The House Finch Mating Habits

House Finches are known to be monogamous birds. That is, they find a mate and stick with each other during the breeding seasons. A couple can have several broods each year. During the courtship period, House Finches exhibit an interesting display, much like other song birds.

What happens is that the female House Finch usually solicits food from the male House Finch. The male House Finch may then offer the female bits of choice morsels. The female bird may imitate the posture of a hungry chick. More than merely offering the food, the male may actually feed the female House Finch during the courtship period. This feeding of the female bird by the male House Finch may continue onto the breeding period as well as the incubation period.

During the mating season, it is a common sight to see male House Finches hopping around with sticks in their beaks. These sticks may be substituted by other materials that can be used for nesting. Interestingly enough, it is the female House Finch who actually builds the nest when the time arrives.

Another interesting display that House Finches engage in during the mating season is what is known as the butterfly flight. Probably derived from the way butterflies flutter around, this activity is quite a sight to see. What happens during the butterfly flight is that the male House Finch flies up to heights of around 20 to 30 meters. Once they reach a certain height, they gracefully glide down to a perch, all the while singing as loudly as they can. This is done in the hopes that they can catch the attention, and eventually the “heart”, of their potential mate. On the part of the female, they prefer to mate with the most colorful male House Finches. This is in fact no different from most other species of birds.

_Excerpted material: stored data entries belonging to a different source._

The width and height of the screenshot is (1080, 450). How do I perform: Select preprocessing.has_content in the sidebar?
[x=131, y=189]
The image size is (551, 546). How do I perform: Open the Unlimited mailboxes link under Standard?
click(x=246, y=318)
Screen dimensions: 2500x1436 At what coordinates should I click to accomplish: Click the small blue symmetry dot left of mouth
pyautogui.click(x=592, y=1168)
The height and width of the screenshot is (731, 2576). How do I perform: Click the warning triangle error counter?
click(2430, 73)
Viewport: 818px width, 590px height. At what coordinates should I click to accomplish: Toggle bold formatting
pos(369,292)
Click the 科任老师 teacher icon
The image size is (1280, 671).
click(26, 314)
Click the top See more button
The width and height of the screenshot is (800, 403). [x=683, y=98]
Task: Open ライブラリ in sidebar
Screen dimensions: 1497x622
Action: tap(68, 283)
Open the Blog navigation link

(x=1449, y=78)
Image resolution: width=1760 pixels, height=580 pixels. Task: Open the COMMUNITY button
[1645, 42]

While the female is nesting, the normal tendency for other birds is for the male to protect the territory. The House Finch is different in this respect. Instead of merely defending the nest and its surrounding territory, the male House Finch tends to defend the female bird itself. Though they are small birds and are known to be very sociable and pleasant, House Finches can be aggressive enough to keep out other birds from their birdhouses and nests. House sparrows, especially, are no match for the House Finches when it comes to eviction.